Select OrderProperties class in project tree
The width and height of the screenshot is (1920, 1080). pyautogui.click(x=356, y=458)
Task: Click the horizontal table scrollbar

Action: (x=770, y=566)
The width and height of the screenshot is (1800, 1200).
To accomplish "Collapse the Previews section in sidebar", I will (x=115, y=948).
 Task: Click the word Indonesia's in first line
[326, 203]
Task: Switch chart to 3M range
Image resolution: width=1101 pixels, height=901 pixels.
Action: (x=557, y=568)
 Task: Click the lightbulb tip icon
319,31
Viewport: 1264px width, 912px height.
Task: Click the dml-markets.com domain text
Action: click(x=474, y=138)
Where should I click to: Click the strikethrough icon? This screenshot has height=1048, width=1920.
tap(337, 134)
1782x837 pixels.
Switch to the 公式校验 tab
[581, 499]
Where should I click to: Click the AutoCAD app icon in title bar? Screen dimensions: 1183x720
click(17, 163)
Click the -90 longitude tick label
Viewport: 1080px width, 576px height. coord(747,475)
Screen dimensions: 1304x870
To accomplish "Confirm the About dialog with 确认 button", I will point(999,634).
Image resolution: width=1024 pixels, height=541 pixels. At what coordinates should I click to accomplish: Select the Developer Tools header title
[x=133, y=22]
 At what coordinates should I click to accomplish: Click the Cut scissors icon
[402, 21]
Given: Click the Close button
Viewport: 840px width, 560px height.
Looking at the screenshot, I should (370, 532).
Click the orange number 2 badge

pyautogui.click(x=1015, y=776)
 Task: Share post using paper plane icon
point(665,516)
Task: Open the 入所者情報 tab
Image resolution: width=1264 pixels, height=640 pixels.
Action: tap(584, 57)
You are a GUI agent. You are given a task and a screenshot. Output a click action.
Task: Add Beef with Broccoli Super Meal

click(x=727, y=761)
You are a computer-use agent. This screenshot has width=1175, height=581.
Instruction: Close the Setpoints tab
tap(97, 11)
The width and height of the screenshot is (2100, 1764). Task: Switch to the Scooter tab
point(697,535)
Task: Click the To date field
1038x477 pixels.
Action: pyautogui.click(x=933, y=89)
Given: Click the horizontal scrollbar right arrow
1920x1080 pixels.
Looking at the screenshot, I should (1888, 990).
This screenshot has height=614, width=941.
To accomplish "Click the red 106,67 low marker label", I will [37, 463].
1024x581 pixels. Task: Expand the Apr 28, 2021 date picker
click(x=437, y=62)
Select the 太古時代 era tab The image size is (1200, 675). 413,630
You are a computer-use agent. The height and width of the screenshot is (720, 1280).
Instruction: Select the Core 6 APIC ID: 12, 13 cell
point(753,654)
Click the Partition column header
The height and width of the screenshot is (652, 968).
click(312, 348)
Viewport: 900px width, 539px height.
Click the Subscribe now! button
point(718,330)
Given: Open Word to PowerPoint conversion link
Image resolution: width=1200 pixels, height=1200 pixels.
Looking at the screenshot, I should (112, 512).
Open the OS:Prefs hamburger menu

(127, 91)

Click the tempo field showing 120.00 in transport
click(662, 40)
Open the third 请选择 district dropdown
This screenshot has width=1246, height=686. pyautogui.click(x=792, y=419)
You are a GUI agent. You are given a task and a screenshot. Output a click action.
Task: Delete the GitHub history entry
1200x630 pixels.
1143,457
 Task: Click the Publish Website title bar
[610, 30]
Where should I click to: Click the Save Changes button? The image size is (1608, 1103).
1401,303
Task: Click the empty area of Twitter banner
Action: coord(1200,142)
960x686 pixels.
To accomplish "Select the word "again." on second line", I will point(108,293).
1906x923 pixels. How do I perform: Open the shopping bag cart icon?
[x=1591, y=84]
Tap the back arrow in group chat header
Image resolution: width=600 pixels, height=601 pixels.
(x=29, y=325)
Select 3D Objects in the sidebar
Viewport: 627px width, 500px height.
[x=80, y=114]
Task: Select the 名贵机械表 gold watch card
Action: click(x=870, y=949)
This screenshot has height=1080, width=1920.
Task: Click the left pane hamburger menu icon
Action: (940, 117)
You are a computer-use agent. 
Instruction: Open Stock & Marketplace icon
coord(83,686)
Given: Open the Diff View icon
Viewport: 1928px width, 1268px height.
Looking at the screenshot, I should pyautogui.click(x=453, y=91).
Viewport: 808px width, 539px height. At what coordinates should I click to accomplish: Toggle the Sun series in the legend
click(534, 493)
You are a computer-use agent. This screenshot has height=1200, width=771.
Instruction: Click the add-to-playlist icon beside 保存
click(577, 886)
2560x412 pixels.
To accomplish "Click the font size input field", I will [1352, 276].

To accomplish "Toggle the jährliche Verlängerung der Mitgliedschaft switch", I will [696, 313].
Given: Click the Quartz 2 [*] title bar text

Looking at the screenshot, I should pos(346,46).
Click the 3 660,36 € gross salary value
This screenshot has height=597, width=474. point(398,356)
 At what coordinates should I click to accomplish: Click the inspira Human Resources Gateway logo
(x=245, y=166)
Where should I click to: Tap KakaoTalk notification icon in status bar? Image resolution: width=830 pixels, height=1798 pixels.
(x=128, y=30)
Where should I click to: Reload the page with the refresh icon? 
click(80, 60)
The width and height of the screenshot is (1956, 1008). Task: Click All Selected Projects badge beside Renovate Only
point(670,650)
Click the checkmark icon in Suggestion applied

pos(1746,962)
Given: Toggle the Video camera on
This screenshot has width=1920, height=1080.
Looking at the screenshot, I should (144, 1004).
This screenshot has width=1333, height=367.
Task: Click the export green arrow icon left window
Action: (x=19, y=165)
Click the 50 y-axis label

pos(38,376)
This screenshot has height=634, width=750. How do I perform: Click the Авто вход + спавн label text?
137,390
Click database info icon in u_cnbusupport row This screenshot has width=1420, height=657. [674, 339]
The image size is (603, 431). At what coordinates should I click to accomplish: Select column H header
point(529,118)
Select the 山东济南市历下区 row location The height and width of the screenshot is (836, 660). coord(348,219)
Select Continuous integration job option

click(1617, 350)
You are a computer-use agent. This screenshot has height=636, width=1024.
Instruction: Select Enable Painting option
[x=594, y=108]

===

● Problem to solve: Give the lines of the records above as a numbered list, leaving out the blank lines.

● Solution to the problem:
1. Select OrderProperties class in project tree
2. The width and height of the screenshot is (1920, 1080). pyautogui.click(x=356, y=458)
3. Task: Click the horizontal table scrollbar
4. Action: (x=770, y=566)
5. The width and height of the screenshot is (1800, 1200).
6. To accomplish "Collapse the Previews section in sidebar", I will (x=115, y=948).
7.  Task: Click the word Indonesia's in first line
8. [326, 203]
9. Task: Switch chart to 3M range
10. Image resolution: width=1101 pixels, height=901 pixels.
11. Action: (x=557, y=568)
12.  Task: Click the lightbulb tip icon
13. 319,31
14. Viewport: 1264px width, 912px height.
15. Task: Click the dml-markets.com domain text
16. Action: click(x=474, y=138)
17. Where should I click to: Click the strikethrough icon? This screenshot has height=1048, width=1920.
18. tap(337, 134)
19. 1782x837 pixels.
20. Switch to the 公式校验 tab
21. [581, 499]
22. Where should I click to: Click the AutoCAD app icon in title bar? Screen dimensions: 1183x720
23. click(17, 163)
24. Click the -90 longitude tick label
25. Viewport: 1080px width, 576px height. coord(747,475)
26. Screen dimensions: 1304x870
27. To accomplish "Confirm the About dialog with 确认 button", I will point(999,634).
28. Image resolution: width=1024 pixels, height=541 pixels. At what coordinates should I click to accomplish: Select the Developer Tools header title
29. [x=133, y=22]
30.  At what coordinates should I click to accomplish: Click the Cut scissors icon
31. [402, 21]
32. Given: Click the Close button
33. Viewport: 840px width, 560px height.
34. Looking at the screenshot, I should (370, 532).
35. Click the orange number 2 badge
36. pyautogui.click(x=1015, y=776)
37.  Task: Share post using paper plane icon
38. point(665,516)
39. Task: Open the 入所者情報 tab
40. Image resolution: width=1264 pixels, height=640 pixels.
41. Action: tap(584, 57)
42. You are a GUI agent. You are given a task and a screenshot. Output a click action.
43. Task: Add Beef with Broccoli Super Meal
44. click(x=727, y=761)
45. You are a computer-use agent. This screenshot has width=1175, height=581.
46. Instruction: Close the Setpoints tab
47. tap(97, 11)
48. The width and height of the screenshot is (2100, 1764). Task: Switch to the Scooter tab
49. point(697,535)
50. Task: Click the To date field
51. 1038x477 pixels.
52. Action: pyautogui.click(x=933, y=89)
53. Given: Click the horizontal scrollbar right arrow
54. 1920x1080 pixels.
55. Looking at the screenshot, I should (1888, 990).
56. This screenshot has height=614, width=941.
57. To accomplish "Click the red 106,67 low marker label", I will [37, 463].
58. 1024x581 pixels. Task: Expand the Apr 28, 2021 date picker
59. click(x=437, y=62)
60. Select the 太古時代 era tab The image size is (1200, 675). 413,630
61. You are a computer-use agent. The height and width of the screenshot is (720, 1280).
62. Instruction: Select the Core 6 APIC ID: 12, 13 cell
63. point(753,654)
64. Click the Partition column header
65. The height and width of the screenshot is (652, 968).
66. click(312, 348)
67. Viewport: 900px width, 539px height.
68. Click the Subscribe now! button
69. point(718,330)
70. Given: Open Word to PowerPoint conversion link
71. Image resolution: width=1200 pixels, height=1200 pixels.
72. Looking at the screenshot, I should (112, 512).
73. Open the OS:Prefs hamburger menu
74. (127, 91)
75. Click the tempo field showing 120.00 in transport
76. click(662, 40)
77. Open the third 请选择 district dropdown
78. This screenshot has width=1246, height=686. pyautogui.click(x=792, y=419)
79. You are a GUI agent. You are given a task and a screenshot. Output a click action.
80. Task: Delete the GitHub history entry
81. 1200x630 pixels.
82. 1143,457
83.  Task: Click the Publish Website title bar
84. [610, 30]
85. Where should I click to: Click the Save Changes button? The image size is (1608, 1103).
86. 1401,303
87. Task: Click the empty area of Twitter banner
88. Action: coord(1200,142)
89. 960x686 pixels.
90. To accomplish "Select the word "again." on second line", I will point(108,293).
91. 1906x923 pixels. How do I perform: Open the shopping bag cart icon?
92. [x=1591, y=84]
93. Tap the back arrow in group chat header
94. Image resolution: width=600 pixels, height=601 pixels.
95. (x=29, y=325)
96. Select 3D Objects in the sidebar
97. Viewport: 627px width, 500px height.
98. [x=80, y=114]
99. Task: Select the 名贵机械表 gold watch card
100. Action: click(x=870, y=949)
101. This screenshot has height=1080, width=1920.
102. Task: Click the left pane hamburger menu icon
103. Action: (940, 117)
104. You are a computer-use agent. 
105. Instruction: Open Stock & Marketplace icon
106. coord(83,686)
107. Given: Open the Diff View icon
108. Viewport: 1928px width, 1268px height.
109. Looking at the screenshot, I should pyautogui.click(x=453, y=91).
110. Viewport: 808px width, 539px height. At what coordinates should I click to accomplish: Toggle the Sun series in the legend
111. click(534, 493)
112. You are a computer-use agent. This screenshot has height=1200, width=771.
113. Instruction: Click the add-to-playlist icon beside 保存
114. click(577, 886)
115. 2560x412 pixels.
116. To accomplish "Click the font size input field", I will [1352, 276].
117. To accomplish "Toggle the jährliche Verlängerung der Mitgliedschaft switch", I will [696, 313].
118. Given: Click the Quartz 2 [*] title bar text
119. Looking at the screenshot, I should pos(346,46).
120. Click the 3 660,36 € gross salary value
121. This screenshot has height=597, width=474. point(398,356)
122.  At what coordinates should I click to accomplish: Click the inspira Human Resources Gateway logo
123. (x=245, y=166)
124. Where should I click to: Tap KakaoTalk notification icon in status bar? Image resolution: width=830 pixels, height=1798 pixels.
125. (x=128, y=30)
126. Where should I click to: Reload the page with the refresh icon? 
127. click(80, 60)
128. The width and height of the screenshot is (1956, 1008). Task: Click All Selected Projects badge beside Renovate Only
129. point(670,650)
130. Click the checkmark icon in Suggestion applied
131. pos(1746,962)
132. Given: Toggle the Video camera on
133. This screenshot has width=1920, height=1080.
134. Looking at the screenshot, I should (144, 1004).
135. This screenshot has width=1333, height=367.
136. Task: Click the export green arrow icon left window
137. Action: (x=19, y=165)
138. Click the 50 y-axis label
139. pos(38,376)
140. This screenshot has height=634, width=750. How do I perform: Click the Авто вход + спавн label text?
141. 137,390
142. Click database info icon in u_cnbusupport row This screenshot has width=1420, height=657. [674, 339]
143. The image size is (603, 431). At what coordinates should I click to accomplish: Select column H header
144. point(529,118)
145. Select the 山东济南市历下区 row location The height and width of the screenshot is (836, 660). coord(348,219)
146. Select Continuous integration job option
147. click(1617, 350)
148. You are a computer-use agent. This screenshot has height=636, width=1024.
149. Instruction: Select Enable Painting option
150. [x=594, y=108]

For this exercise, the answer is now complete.